In many parts of the Mediterranean basin there were annual religious festivals in which the consumption of some psychoactive substances was very important. None of these events were as impressive and lasting as the one held at Eleusis. For more than two thousand years, each September, an enigmatic festival was held near Athens. Greek mythology tells that in this place the goddess Demeter met her daughter Persephone, who had been kidnapped to the underworld by Pluto.

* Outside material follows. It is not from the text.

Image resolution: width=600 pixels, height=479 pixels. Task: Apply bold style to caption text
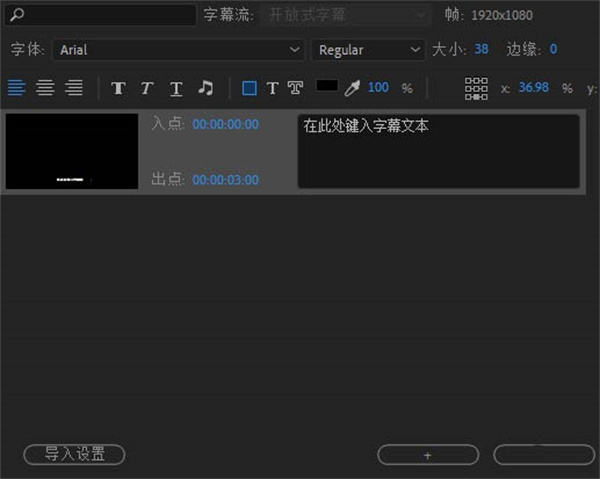pyautogui.click(x=118, y=88)
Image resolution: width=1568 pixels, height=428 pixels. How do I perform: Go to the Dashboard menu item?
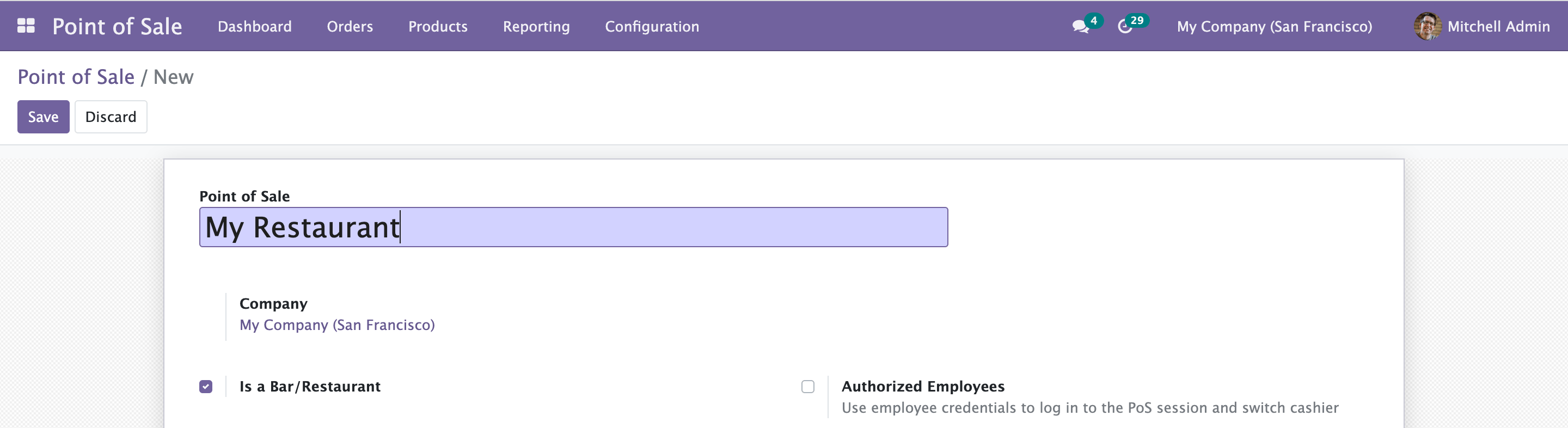coord(254,26)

The festival, called the Eleusinian Mysteries, was also celebrated in a more limited way in spring, to greet the rebirth of nature. At harvest time, the great mysteries were celebrated. People from all over the old world attended this annual meeting with unwavering faith. What happened during the Eleusinian mysteries to captivate the people of two millennia? The classical texts do not clarify what happened during the ceremonies, since it was forbidden, under severe penalties, the diffusion of the rituals.
Given the ignorance of the psychoactive properties of many plants, historians have had serious difficulties in explaining the festivals of the eleusinian harvest. Inspirations or representations of a sexual or symbolic nature were considered, but it is clear that there was something else, something very powerful and captivating. Due to the lack of concrete information about the mysteries that have come to us, it is known that in Eleusis each participant ingested something “magical” that transformed his life forever, a potion that opened the doors of heaven to the Initiate. Gordon Wasson was one of the first to attack the problem from another front. During a conference in San Francisco in 1977, ethnobotanists said that psychoactive substances were eaten. This would be ergot from rye, a parasitic fungus that contains psychoactive LSD. The idea is not unattractive. In the Eleusinian Mysteries the cereal, a central element in the harvest feast, was present as the axis of the ceremony. The ergot grows in rye and other cereals, its consumption in concentrated form generates complex visions. With these indications Wasson came to a conclusion: ergot was the main ingredient in the beverage consumed in Eleusis.
But Wasson’s theory presents a problem. The ingestion of ergot, for example through infected wheat, is known to be unattractive. Ergot is toxic, for centuries there have been periodic epidemics in Europe during which thousands of people have died. The cause: bread made from flour obtained from cereals infected with ergot. Ergotism, the disease associated with these cases, generates symptoms such as vomiting, diarrhea, gangrene in extremities, convulsions and delusions. Some cases of historical diabolical possession can be explained, in light of pharmacology, based on the effects of toxic intake of ergot-contaminated flours, such as the burning of Salem witches.
Under the intuition of the English writer Robert Graves, psilocibic fungi could be the answer, not the ergot. The Eleusinian Mysteries would thus become the last human celebrations that took part in the divine Soma, before the arrival of Christianity would eliminate forever the last vestiges of archaic religion. Pindaro, the classical Greek poet, wrote about those who participated in the mysteries:
Happy of him who, having attended the rites, goes beyond the hollow Earth, because he knows the end of life and his divine principle.